Analysis of the sliding process of restriction enzymes by single molecule techniques

Type II restriction enzymes slide along the DNA in the process of searching for their recognition site. This is a random movement, interrupted by 3D excursions ("jumps") [1,2]. It is not yet clear, whether the sliding process of Type II restriction enzymes along the DNA double strand follows the pitch of the double helix or not. The spatial resolution to detect fluorescently labeled restriction enzymes is not good enough to answer this question. For this purpose it is planned to produce fusions of selected homodimeric restriction enzymes with long extensions consisting of quasi-linear protein structures that are fluorescently labeled at their distal ends.
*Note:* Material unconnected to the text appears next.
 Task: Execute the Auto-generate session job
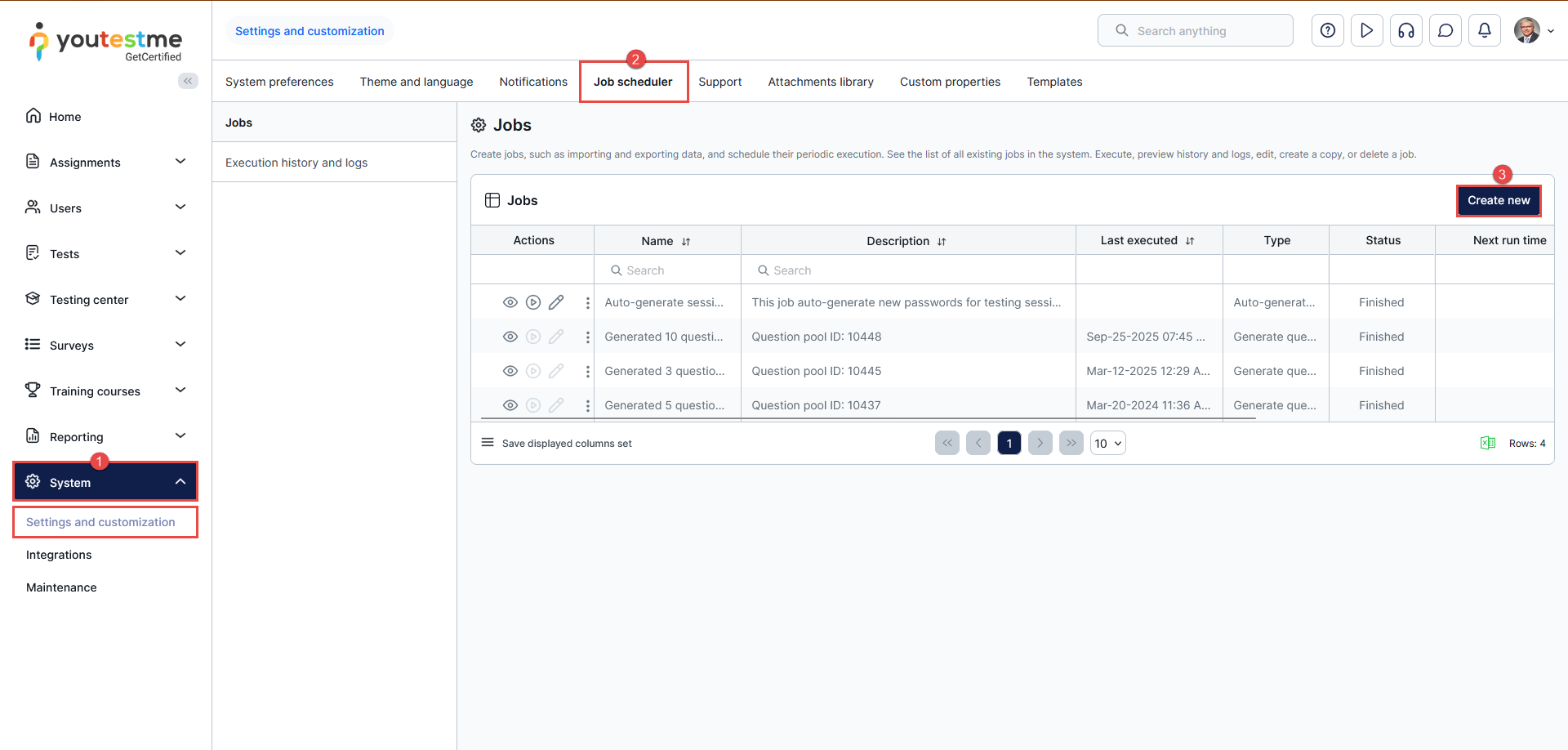click(x=533, y=302)
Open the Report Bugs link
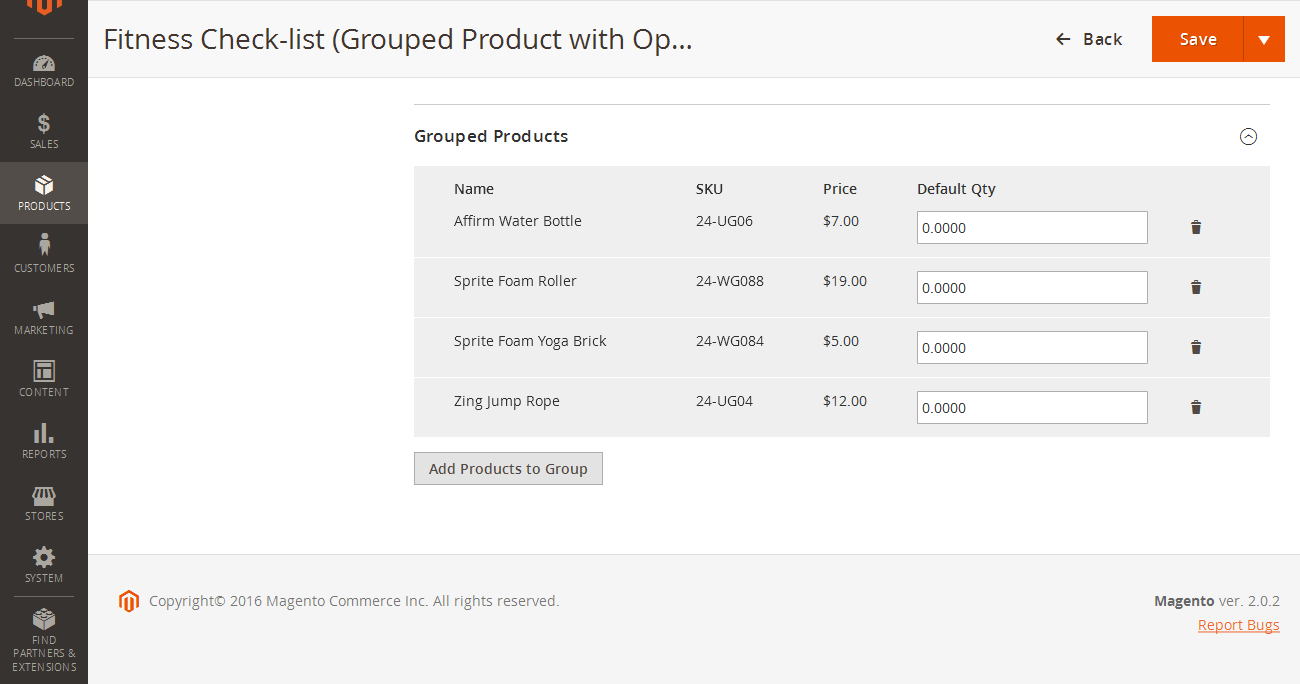This screenshot has width=1300, height=684. pos(1238,624)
This should allow following the movement of the widely separated fluorescent labels by TIRFM (total internal reflection fluorescence microscopy) with superior spatial resolution and thereby to decide whether restriction enzymes follow the helical geometry of the DNA. To this end, we started to fuse selected restriction enzymes (here EcoRV) with an engineered Rop protein which forms a stable extended coiled coil [3]. The prepared protein-protein fusions will then be fluorescently labeled using appropriate fluorophores. The labeled constructs will be characterized extensively by biochemical and biophysical techniques, before they can be studied in their interaction with DNA using single molecule techniques.